Auf die sich verändernde Medienwelt habe noch niemand eine Antwort gefunden, sagt Wilm Herlyn, langjähriger Chefredakteur der Deutschen Presse-Agentur im Newsroom.de-Gespräch.

Berlin -  "Die Verunsicherung, wie die Medien mit dem Journalismus und den unterschiedlichsten Bezahlmodellen im Internet umgehen sollen, wächst: Noch hat niemand ein Patentrezept gefunden. Landauf, landab wird Qualitätsjournalismus beschworen, aber der wuchernden Skandalisierung nicht Einhalt geboten im Kampf um Verkaufszahlen, Reichweiten und Quoten", kritisiert Herlyn im Gespräch mit Newsroom.de-Chefredakteur Bülend Ürük.

Was gute Journalisten ausmacht

Newsroom.de: Herr Herlyn, was macht einen guten Journalisten aus?

Wilm Herlyn: Neben dem Handwerkszeug: Leidenschaft, Neugier, genaue Recherche und kritische Nachfrage, investigative Arbeit; Unabhängigkeit und eigener Standpunkt, Wertevorstellung und Sachorientierung, Hintanstellen persönlicher Wünsche oder Vorstellungen, Verständnis für und Beherrschung der neuen Medien, Sprache, Sprache, Sprache und so spannend schreiben, dass beim Lesen Bilder im Kopf entstehen.

Newsroom.de: Ist ein guter Autor eigentlich auch automatisch eine gute Führungskraft?

Wilm Herlyn: Nein - dazu gehören Führungskraft und Führungswillen, gepaart mit Personalmanagement, kaufmännischem Verständnis und strategischem Denken.

 

Der Journalist Wilm Herlyn war viele Jahre Chefredakteur der Deutschen Presse-Agentur. Foto: obs / news aktuell GmbH

 

 

Newsroom.de: Sie waren bei "Welt", bei "Bunte" , "Rheinische Post" und lange Jahre in der Verantwortung bei der Deutschen Presse-Agentur.

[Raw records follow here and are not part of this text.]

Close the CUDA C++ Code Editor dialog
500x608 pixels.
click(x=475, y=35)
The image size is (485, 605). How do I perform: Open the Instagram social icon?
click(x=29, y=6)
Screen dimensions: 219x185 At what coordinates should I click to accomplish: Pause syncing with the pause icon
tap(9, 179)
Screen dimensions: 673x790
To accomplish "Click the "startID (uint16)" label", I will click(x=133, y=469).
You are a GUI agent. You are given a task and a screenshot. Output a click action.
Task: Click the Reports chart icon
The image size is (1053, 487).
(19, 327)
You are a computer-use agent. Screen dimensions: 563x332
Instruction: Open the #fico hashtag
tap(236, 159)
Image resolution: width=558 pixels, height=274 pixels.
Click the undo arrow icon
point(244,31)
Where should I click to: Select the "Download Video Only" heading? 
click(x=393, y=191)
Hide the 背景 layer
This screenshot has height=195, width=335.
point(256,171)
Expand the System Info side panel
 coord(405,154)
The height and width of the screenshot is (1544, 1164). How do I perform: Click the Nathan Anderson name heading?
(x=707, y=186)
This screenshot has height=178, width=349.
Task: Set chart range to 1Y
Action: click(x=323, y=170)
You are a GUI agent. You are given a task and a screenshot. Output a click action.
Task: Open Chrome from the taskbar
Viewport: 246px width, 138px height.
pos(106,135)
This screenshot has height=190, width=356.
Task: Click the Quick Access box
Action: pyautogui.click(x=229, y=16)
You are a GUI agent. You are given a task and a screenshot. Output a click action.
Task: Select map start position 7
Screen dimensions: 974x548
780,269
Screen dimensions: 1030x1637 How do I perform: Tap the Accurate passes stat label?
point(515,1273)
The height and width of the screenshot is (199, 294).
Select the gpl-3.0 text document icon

Was muss ein Tageszeitungsredakteur beherrschen?

Wilm Herlyn: Beurteilungsvermögen, was wichtig ist und was den Leser interessiert. Er muss so redigieren, dass aus schlechten gute Texte werden, er muss eine Vorstellungskraft für Optik haben, das richtige Foto, die passende Grafik. Er muss Beiträge von Print in Online umsetzen können und hervorragende Sachkenntnis in Fachgebieten besitzen, um den Zeitunterschied zwischen schreiben, drucken und ausliefern zu überbrücken. Zu seinen Aufgaben gehört auch Nachrichten des nächsten Tages erklärend aufzubereiten, griffige Schlagzeilen zu formulieren und der  Mut zu eindeutigen Kommentaren.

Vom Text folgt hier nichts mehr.